TUTTO DIPENDE DA CIÒ CHE LA CHIESA SAPRÀ DIRE

Franco Pisano

Caposervizio dell'ANSA Vaticano

L'occasione indubbiamente c'è perché il Giubileo permette di "parlare di religione", quindi anche del destino dell'uomo. Ciò vuol dire non solo, affrontare temi teologici, pastorali e liturgici, ma anche la radice di argomenti come la pace, la gratuità , il rapporto con i beni terreni, la giustizia, l'equità e la carità. Sono tutti parte integrante del tema giubilare e danno evidentemente possibilità di una riflessione "alta".

Tale possibilità, in realtà, esiste già in questo triennio di preparazione, ma un esame, pur affrettato, di quanto sta accadendo in questo 1997 porta a guardare con qualche pessimismo alla concreta probabilità di un salto di qualità dell'informazione. Finora di Giubileo si è parlato in termini prevalentemente di opere da realizzare, di milioni di pellegrini da ospitare, quindi di "business", di disagio maggiore o minore per Roma. La continua ricerca del sensazionale o del curioso, quando non dello scandalistico, che così segna l'informazione di questo periodo, fa temere una visione dell'evento giubilare giocata soprattutto su queste chiavi.

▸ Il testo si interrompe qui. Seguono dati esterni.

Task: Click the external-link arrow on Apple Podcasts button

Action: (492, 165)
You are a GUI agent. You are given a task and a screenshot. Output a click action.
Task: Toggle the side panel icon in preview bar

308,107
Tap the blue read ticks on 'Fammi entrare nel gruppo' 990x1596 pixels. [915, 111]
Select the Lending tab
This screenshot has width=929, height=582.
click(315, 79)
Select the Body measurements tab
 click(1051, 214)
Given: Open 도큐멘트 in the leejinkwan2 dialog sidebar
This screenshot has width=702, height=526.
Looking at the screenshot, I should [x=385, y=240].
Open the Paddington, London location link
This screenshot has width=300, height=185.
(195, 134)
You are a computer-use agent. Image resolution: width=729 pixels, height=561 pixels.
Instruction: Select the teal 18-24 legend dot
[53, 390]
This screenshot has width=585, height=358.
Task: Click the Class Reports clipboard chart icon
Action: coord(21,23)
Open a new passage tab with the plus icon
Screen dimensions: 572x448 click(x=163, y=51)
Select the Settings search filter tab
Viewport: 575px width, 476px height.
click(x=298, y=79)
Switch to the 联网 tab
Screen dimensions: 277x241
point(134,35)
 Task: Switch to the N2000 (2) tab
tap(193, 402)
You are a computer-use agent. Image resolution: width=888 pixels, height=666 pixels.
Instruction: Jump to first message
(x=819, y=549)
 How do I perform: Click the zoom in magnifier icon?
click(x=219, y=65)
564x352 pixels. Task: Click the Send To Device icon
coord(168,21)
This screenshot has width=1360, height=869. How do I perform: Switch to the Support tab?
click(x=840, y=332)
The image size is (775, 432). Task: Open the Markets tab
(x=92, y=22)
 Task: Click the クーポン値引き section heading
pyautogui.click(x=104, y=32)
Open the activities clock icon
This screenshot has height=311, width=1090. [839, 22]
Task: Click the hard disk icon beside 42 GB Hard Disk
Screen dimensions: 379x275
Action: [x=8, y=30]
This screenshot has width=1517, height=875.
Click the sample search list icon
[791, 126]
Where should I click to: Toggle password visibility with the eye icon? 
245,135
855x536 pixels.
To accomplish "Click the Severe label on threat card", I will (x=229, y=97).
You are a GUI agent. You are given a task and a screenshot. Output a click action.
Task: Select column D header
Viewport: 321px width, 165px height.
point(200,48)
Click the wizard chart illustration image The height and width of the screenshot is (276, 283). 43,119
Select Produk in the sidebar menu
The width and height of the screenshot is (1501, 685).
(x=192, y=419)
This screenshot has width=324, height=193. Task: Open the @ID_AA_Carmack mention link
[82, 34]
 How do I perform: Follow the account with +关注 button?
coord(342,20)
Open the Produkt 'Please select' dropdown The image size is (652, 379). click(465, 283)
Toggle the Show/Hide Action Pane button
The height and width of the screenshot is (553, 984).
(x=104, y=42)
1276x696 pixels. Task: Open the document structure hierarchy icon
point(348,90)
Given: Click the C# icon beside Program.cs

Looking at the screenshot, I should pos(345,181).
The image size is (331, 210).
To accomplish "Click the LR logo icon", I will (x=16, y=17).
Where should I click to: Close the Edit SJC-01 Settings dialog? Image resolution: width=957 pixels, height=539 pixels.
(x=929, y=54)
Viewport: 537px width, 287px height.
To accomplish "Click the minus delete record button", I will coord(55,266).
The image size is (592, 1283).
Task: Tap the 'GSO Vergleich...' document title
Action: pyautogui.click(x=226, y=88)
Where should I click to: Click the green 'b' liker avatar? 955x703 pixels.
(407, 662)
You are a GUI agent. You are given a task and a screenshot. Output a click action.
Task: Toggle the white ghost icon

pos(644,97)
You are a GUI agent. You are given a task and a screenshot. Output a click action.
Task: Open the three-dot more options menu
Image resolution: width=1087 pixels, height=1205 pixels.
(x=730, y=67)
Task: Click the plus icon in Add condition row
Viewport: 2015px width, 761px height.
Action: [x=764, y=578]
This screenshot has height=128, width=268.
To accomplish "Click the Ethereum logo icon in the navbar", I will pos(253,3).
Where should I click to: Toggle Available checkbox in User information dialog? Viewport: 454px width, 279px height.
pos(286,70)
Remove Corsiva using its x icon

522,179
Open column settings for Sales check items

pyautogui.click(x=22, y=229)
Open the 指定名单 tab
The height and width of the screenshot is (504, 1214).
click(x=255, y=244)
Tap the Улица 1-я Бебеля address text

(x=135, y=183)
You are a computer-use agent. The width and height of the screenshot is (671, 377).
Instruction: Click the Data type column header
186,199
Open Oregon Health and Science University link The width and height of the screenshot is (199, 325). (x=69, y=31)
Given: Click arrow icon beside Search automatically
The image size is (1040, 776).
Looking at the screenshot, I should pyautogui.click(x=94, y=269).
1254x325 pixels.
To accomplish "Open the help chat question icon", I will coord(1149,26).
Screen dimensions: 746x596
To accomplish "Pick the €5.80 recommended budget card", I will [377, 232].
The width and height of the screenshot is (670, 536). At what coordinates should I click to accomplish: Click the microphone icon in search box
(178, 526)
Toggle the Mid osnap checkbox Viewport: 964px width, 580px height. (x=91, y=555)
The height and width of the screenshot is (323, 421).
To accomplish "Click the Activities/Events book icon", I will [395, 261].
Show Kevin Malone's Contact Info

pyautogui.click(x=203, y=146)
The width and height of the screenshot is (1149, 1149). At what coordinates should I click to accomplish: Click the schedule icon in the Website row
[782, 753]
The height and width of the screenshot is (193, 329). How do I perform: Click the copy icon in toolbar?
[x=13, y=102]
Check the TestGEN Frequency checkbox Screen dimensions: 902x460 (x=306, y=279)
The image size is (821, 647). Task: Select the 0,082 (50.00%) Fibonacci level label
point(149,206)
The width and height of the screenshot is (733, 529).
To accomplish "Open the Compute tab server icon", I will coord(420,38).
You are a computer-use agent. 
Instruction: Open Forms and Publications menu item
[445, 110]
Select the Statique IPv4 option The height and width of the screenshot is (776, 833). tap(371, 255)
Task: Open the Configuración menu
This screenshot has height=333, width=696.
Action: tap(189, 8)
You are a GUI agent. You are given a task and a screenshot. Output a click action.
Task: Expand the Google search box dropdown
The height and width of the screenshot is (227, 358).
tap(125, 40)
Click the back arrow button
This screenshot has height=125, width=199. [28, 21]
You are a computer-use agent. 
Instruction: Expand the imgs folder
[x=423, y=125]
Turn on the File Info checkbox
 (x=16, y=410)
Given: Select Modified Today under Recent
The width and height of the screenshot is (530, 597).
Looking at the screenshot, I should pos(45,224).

In una cultura consumistica che si stupisce per i "quanto" (quanto pesa la basilica di San Pietro o quanti milioni di persone parteciperanno al Giubileo dei giovani o quanti mattoni ci sono voluti per fare il Colosseo) è e sarà molto difficile proporre una riflessione sui "perché".

Ma è una preoccupazione, non una profezia. La non realizzazione di tale timore dipende in buona parte da cosa (e da come) la Chiesa saprà dire su un evento che indubbiamente ha in sé i rischi del trionfalismo. Servirebbe, anche tenendo presente la componente millenarista con ogni probabilità presente nella realtà e quindi nell'informazione dei mesi che ci dividono dall'evento, la sottolineatura del significato "personale", oltre che di quello comunitario, e quindi sociale, del Giubileo; servirebbe un dibattito teologico sulla salvezza, magari una spiegazione didascalica dell'Apocalisse...

Di queste cose era fatto il "clima del Concilio": la gente si appassionava a dotte discussioni, ma che toccavano personalmente: come sarebbe cambiata la Messa; come la Chiesa guardava al futuro dell'uomo o alla società civile; cosa si aspettava dai sacerdoti o dai religiosi: cosa chiedeva ai mezzi della comunicazione sociale.

Certo, il momento era diverso, si banalizzava meno e si risolvevano meno le questioni "di fondo" chiedendo pareri di cantanti e divi della televisione. In questo senso quel clima è irripetibile. Ma la passione per certi temi è propria della natura umana e quindi la possibilità di ricreare almeno in parte l'interesse di allora esiste. E questa è la vera sfida che ci aspetta.